KAZUOMI:だからミュージシャンだけ以前の世界を待っているというのは“なんかちょっと違うかな”と思っているというか。起きてしまったことは起きてしまったわけだし、変わっていかなければ存続出来ないというか、エンタメ業界がふるいをかけられている気がするんです。
●そうですね。確実に試されていると思います。
KAZUOMI:何か新しいエンターテインメントを作らないとダメなのかなと思いつつ、僕が出来る最大限のことというのは、ROTTENGRAFFTYで音楽を発信すること。僕たちはライブをするバンドだけど、まず音楽が最初にあって、そこから派生して“ライブをしたい”という気持ちが強くなっていった。そのライブについて、これまでのROTTENGRAFFTYのスタイルのままだとビジョンが見えていない部分があるというか。一度はライブが出来るかもしれないと思うけど、規制がある中でやるとして「次の月もその次の月も出来るか?」と問われれば「出来ないな」と。そういう部分では、ちょっと自分の中でもお手上げ状態ですね。
●うーん、なるほど。
KAZUOMI:何をしたらいいのかわからなくなってしまった部分もあったんですね。そういう中で、今回のゲームのオファー(ゲームアプリ『A.I.M.$ -All you need Is Money-』メインキャラ“ディーゼル”キャラクターソング)の話をいただいて。この曲「永遠と影」の歌詞はそういう気持ちを詞にしたんです。簡単に言うと、この歌詞の主人公はバグっているんですよ。
●はい。
KAZUOMI:バグってしまっていて、自分でもよくわからない状態で。でも身近な人の言葉でハッと目が覚める瞬間がある。何も解決していないしはっきりとした答えは出ていないんですけど、ただそれを書こうと思ったんです。
●リアルな気持ちそのままだと。
KAZUOMI:今回のオファーをいただいてから楽曲から作り始めたんですけど、ゲームサイドのスタッフさんから色々情報をもらって、実際のゲームの動画とかを見せてもらったんです。ROTTENGRAFFTYが担当させてもらう“ディーゼル”というキャラクターは身体がいちばん大きいと聞いていたので、音色については最初からある程度答えが見えていたんです。
●サウンド面はイメージしやすかった?
KAZUOMI:格闘ゲームというのと、スピード感があるということと、“ディーゼル”というキャラクターのビジュアルとか個性とか。視覚的な情報も多かったので、“こういうサウンドがいいのかな”とある程度浮かびやすかったんです。楽曲の方は意外と早く出来たんですよね。
●“ディーゼル”というキャラクターから受けたインスピレーションは、ROTTENGRAFFTYというサウンドの枠組みにハマりやすかったんでしょうか?
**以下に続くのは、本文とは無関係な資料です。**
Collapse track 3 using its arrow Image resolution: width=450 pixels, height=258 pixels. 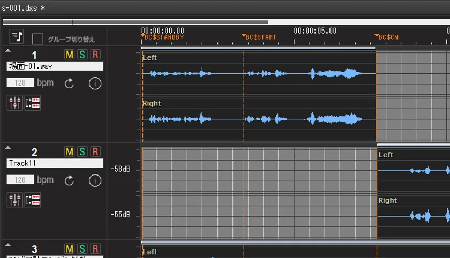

KAZUOMI:はい。ゲームの製作者の方たちが、ある程度アーティストの個性みたいなものをわかった上でオファーしてくださったのかなと思います。候補曲としてはデモが3曲あったんですが、作っている中で気持ちがいちばん高揚したものを形にしたんです。他の2曲はメンバーにも聴かせていないし、もちろんレーベルの方にも聴かせていない。“これがいいな”と思って制作を進めていったんですけど、苦労したのは歌詞ですかね。
●リアルな気持ちを書いた歌詞が苦労した?
KAZUOMI:そもそも僕は歌詞にすごく時間がかかるんですけど、キャラクターの詞を書けばいいのか、自分たちの詞を書けばいいのか…その辺で迷いましたね。結論としては僕自身の心情をかなりリアルに歌詞にしたんですけど、歌詞ができた後に「身体が大きな“ディーゼル”が実はこんなことを思っている人間だったらすごく好きになれる」と思えたんです。キャラクターと自分が思っていることを照らし合わせて、“ディーゼル”が思っていることと自分が思っていることがシンクロ出来たら納得いくなと。
●なるほど。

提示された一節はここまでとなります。